Document section:
________________
# Schwinn Paramount Lives Again



## usa777 (Jul 5, 2008)

Schwinn is going to make a limited run of Waterford Schwinn Paramounts for 2009. ($5500 retail I believe). They are going to make a sweet Carbon Paramount (Taiwan) with Sram Red. They are going to make two models. Peloton will be the 3 and 4th model down. Fastback will be the 5 and 6th models down. They are going to also have some sweet fixed gear bikes. The Prologue got many updates. The new GT's look very nice also along with some nice fixed gear bikes. The Cannondale Sports Group is going to be hard to beat for value for 09. The 09 Cannondale, GT and Schwinn bikes are very nice.


----------



## Reventon (Aug 4, 2008)

Glad to hear that they are making moves to improve their line.


----------



## black cross (May 15, 2006)

What info do you have on the fixies from Schwinn for 09'? This cooperation seems like a good move on both Schwinn's and Waterfords part. I would guess that they would like the production numbers.


----------



## black cross (May 15, 2006)

I just stopped by the LBS and saw the 09' line-up. The new Paramount looks VERY NICE. The chrome lugs and rear stays look great on the red frame. Hopefully photos will be posted from Interbike. The shop owner was out so I could not find out msrp.


----------



## Scooper (Mar 4, 2007)
________________
Records in a dataset
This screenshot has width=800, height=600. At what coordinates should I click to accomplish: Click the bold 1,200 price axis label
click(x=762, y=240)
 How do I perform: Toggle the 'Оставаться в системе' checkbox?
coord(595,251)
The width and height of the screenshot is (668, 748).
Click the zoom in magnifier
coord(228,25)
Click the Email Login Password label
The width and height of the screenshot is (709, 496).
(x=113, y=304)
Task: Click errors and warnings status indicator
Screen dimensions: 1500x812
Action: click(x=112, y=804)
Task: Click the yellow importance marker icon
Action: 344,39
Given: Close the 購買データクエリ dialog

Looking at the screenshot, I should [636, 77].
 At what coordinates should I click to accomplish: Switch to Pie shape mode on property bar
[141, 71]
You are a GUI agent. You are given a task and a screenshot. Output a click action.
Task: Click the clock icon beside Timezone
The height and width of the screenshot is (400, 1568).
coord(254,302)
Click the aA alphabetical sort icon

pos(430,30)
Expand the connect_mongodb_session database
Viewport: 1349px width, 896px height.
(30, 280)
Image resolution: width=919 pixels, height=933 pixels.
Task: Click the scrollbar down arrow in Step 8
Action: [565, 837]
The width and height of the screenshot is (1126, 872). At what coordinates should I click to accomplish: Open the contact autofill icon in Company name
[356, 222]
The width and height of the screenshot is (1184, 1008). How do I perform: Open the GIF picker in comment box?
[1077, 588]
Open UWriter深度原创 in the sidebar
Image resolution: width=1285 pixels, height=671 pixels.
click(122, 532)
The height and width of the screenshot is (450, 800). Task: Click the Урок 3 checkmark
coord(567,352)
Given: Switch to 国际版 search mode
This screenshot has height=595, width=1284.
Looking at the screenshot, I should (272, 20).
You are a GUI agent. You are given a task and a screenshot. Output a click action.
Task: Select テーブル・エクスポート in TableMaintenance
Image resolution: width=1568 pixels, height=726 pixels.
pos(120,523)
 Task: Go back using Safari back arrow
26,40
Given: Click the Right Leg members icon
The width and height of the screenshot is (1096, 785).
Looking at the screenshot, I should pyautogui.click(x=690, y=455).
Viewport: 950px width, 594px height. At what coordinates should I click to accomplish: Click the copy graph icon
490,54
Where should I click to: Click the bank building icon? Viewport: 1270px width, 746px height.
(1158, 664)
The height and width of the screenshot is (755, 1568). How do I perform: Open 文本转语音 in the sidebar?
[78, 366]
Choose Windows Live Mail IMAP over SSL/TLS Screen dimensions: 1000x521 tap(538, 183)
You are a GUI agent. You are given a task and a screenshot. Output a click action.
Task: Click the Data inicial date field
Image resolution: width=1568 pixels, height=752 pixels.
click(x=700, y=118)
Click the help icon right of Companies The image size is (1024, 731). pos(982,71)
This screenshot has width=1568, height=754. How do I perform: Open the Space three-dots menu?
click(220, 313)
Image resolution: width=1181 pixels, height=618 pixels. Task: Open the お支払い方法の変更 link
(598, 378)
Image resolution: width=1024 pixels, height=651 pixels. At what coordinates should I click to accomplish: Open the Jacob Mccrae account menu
________________
What to work on:
Extend the forum thread above about the Schwinn Paramount's return, picking up right after its final line.

Written reply:
black cross said:


> I just stopped by the LBS and saw the 09' line-up. The new Paramount looks VERY NICE. The chrome lugs and rear stays look great on the red frame. Hopefully photos will be posted from Interbike. The shop owner was out so I could not find out msrp.


MSRP for the 70th Anniversary Waterford-built lugged 953 frameset is $7,000. Each frame will be custom fitted using the Waterford Fitmaster and built for the purchaser, and production will be limited to 70 framesets.


----------



## Richard (Feb 17, 2006)

It seems to me that one could go directly to Waterford and get a custom 953 frame for a lot less.

Plus, when that yabbo on a Wal-Mart Schwinn pulls up next to you at a stoplight you won't have to endure "Hey, I've got a Schwinn too!"


----------



## black cross (May 15, 2006)

In these tight economic times, how do you think these frames will sell? They are really nice, but I would guess their target market has lost a lot of funds in the past month.


----------



## Scooper (Mar 4, 2007)

black cross said:


> In these tight economic times, how do you think these frames will sell? They are really nice, but I would guess their target market has lost a lot of funds in the past month.


As of October 26, there were only 18 of the 70 production slots left, so they're definitely selling.


----------



## black cross (May 15, 2006)

That is good news. I noticed photos in both Velonews and Bicycling this week of the bike.


----------



## roadie92 (Jan 21, 2008)

Thats a great looking bike frame!!!!!!


----------



## BLUE BOY (May 19, 2005)

roadie92 said:


> Thats a great looking bike frame!!!!!!


 Your right,it's nice looking,but $7,000 !? Tad bit of gouging I would say.


----------



## cyclust (Sep 8, 2004)

No wonder they are limiting production to 70 units. Even at half that price, you could buy just about any high end custom steel frame on the planet. It's a gorgeous bike, but $7K for the frameset? You've got to be kidding. Those who would drop $7K on that bike obviously want one regardless of price, so why not charge $20K and be done with it?


----------



## Scooper (Mar 4, 2007)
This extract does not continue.